ACTIONS TO TAKE
a: Answer these questions using the FiLM-Scope passage, one line per answer, marked like the questions:
(i) How many multiperspective images are back-projected to create the digital z-stack?
(ii) What measure is taken between the rectified images and the original reference-camera image to compute the loss?
(iii) What on-axis diffraction-limited axial resolution does the optical design have?
b: Extend the FiLM-Scope passage with new text that begins after its final sentence.

READING PASSAGE
To obtain dense, quantitative height information, we adopted a similar approach as demonstrated in prior algorithms like MVS-Net, which was designed for MVS 3D reconstruction of macroscale objects.3335,51 Our unsupervised optimization algorithm is outlined in Fig. 3. First, all 48 multiperspective images are back-projected through the expected depth range of the sample to create a digital z-stack. The z-stack is oriented to the perspective of a single reference camera, which we choose to be one of the four center cameras in the array. We will refer to this perspective as the “reference view.” The z-stack is then fed through a 3D U-Net, which outputs a probability volume of the same size, describing the likelihood of the sample’s surface passing through each voxel in the volume. For each x,y location in the volume, the values along the z axis sum to 1, so we can extract a depth map from the volume by multiplying each plane in the volume by its corresponding height, and summing all the planes (see Appendix D for more details).

Fig. 3

Diagram for self-supervised 3D reconstruction algorithm developed for the FiLM-Scope. Images are first back-projected into a 3D volume, using our custom calibration approach. The volume is then fed through a 3D U-Net, outputting a probability volume from which we can extract a height map. All images are rectified to a reference viewpoint using this height map, and the loss between each of the rectified images and the “reference image” (acquired from the reference camera) is used to update weights on the U-Net.

A loss is computed using the depth map to rectify all 48 images to the reference view and subsequently taking the structural similarity between the rectified images and the original image acquired from the reference camera. This loss is used to update weights on the U-Net. The same z-stack is then iteratively fed through the U-Net while updating the weights until the algorithm converges. The final depth map can then be Gaussian or median filtered to further reduce noise.

4.

Results

4.1.

Optical Specifications

The FiLM-Scope achieves a FOV of up to 28.2×37.1  mm, with on-axis lateral resolution and depth-of-field (DOF) for the central camera of 21.6  μm and 3.1 mm respectively, measured by taking the line-spread-function across a USATF resolution target (S1.2 in the Supplementary Material). The system does experience aberrations toward the edges of the FOV, which are described in S1.5 in the Supplementary Material. Using the definition of axial resolution provided in Guo et al.,22 our optical design has an on-axis diffraction-limited axial resolution of 82.1  μm [Fig. 2(c)]. Although Fourier lightfield imaging does provide generally consistent 3D precision within the imaging volume,22 the optics-dependent axial resolution is proportional to the lateral resolution [Eq. (1)], so the axial resolution will vary across the FOV and within the DOF (S6 in the Supplementary Material), with the system aberrations. Because the true system precision is also dependent on the sample type and reconstruction algorithm, we can produce 3D results with greater precision than this theoretical value. Our full reconstruction pipeline has yielded results with down to 11  μm standard error (Figs. 4 and 5). The governing equations and theoretical and measured specifications are summarized in Table 2, and the process for calculating these values is detailed in Appendix A and S1 in the Supplementary Material.

SUPPLIED MATERIAL
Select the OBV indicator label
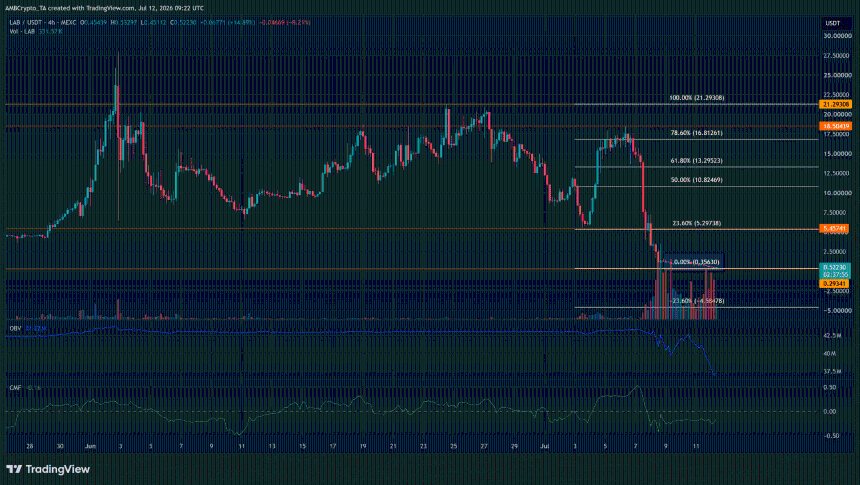Viewport: 860px width, 485px height. 15,328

THE ANSWERS
a:
(i) 48
(ii) The structural similarity
(iii) 82.1 μm

b:
Fig. 4

Select results. (a) Images and height maps for an ex vivo rat skull. For each of the four crops, the left panel shows the grayscale image, and the right panel shows an overlay of the reconstructed height map and the grayscale image. The FiLM-Scope algorithm detects small height changes on the skull surface, down to fractions of a millimeter. (b)–(c) Grayscale images and height maps of human fingers. Insets highlight details of the reconstructed height map. In the bottom inset for each image, the global tilt in the height map is removed to clearly highlight 3D spatial resolution.

Fig. 5

FiLM-Scope video acquisition. (a) 3D tracking of points on a tool, as a human user moves the tool over the surface of an ex vivo rat skull. Top: select frames with marked points. Bottom: graph of estimated heights for each point during 8 s of acquired video, captured at 100 FPS, along with the angle of the tool, measured between two points on its surface. The full video is provided in Video 2 (Video 2, Mp4, 16.4 MB [URL: https://doi.org/10.1117/1.APN.4.4.046008.s2]). (b) Estimated height of tool translated axially on an automated stage away from an ex vivo rat skull. Our algorithm accurately estimated the height of the tool with 11  μm standard error. (c) Select frames from a video and corresponding height maps of human skin. Video was acquired with 4×4  pixel binning at 100 FPS. In the right-most insets, global tilt was removed from the height maps to highlight fine features. The full video is shown in Video 3 (Video 3, Mp4, 38.2 MB [URL: https://doi.org/10.1117/1.APN.4.4.046008.s3]).

Table 2

Major system performance metrics are summarized here. All metrics excepting angular range can be reported separately for each camera. Here, values for magnification, lateral resolution, and depth of field are reported for the center camera, and the mean and standard deviation across all cameras. Axial resolution is reported for the camera with the smallest value as that determines the axial resolution of the system as a whole. A wavelength value of λ=530  μm was used in the relevant calculations. More details are given in S1 in the Supplementary Material.

SymbolEquationTheoreticalCenter/SystemMeanStd. Dev.
MagnificationMf/F0.1460.12150.12120.0004
Numerical apertureNAtan−1(d/2F)0.028
Diff. lateral resolutionϕlat,diffλ/(2·NA)9.30  μm21.63  μm23.43  μm2.57  μm
Geo. lateral resolutionϕlat,geo2ρ/M15.03  μm18.10  μm18.15  μm0.05  μm
Diff. axial resolutionϕax,diffϕlat,diff/(δmaxF)24.0  μm82.1  μm
Geo. axial resolutionϕax,geoϕlat,geo/(δmaxF)38.8  μm53.5  μm
Depth of fieldDOFn2−NA2NA2·λ652  μm3.08 mm3.13 mm0.05 mm
Angular range2·tan−1(δ/F)(25.4 deg, 34.0 deg)(21.4 deg, 29.4 deg)

4.2.

Height Maps

Applying our 3D reconstruction algorithm (Fig. 3) to snapshots acquired with the FiLM-Scope, we can distinguish the heights of fine features within the DOF of the system while also reconstructing large structures well outside the DOF, up to 1 cm. Example height maps are shown in Fig. 4. Figure 4(a) shows small height changes on the surface of a rat skull. In these maps, global tilt was removed to better show the precision of the results. The height map for a full rat skull is shown in Fig. 1.

Figures 4(b)4(c) show height maps for human fingers. From these results, we can see both the curvature of the finger over a depth of about 1 cm and the heights of small cracks and height changes on the skin surface. Additional reconstruction results with ground truth samples are included in S6 and S9 in the Supplementary Material, and a comparison against OCT data is shown in S5 in the Supplementary Material.

4.3.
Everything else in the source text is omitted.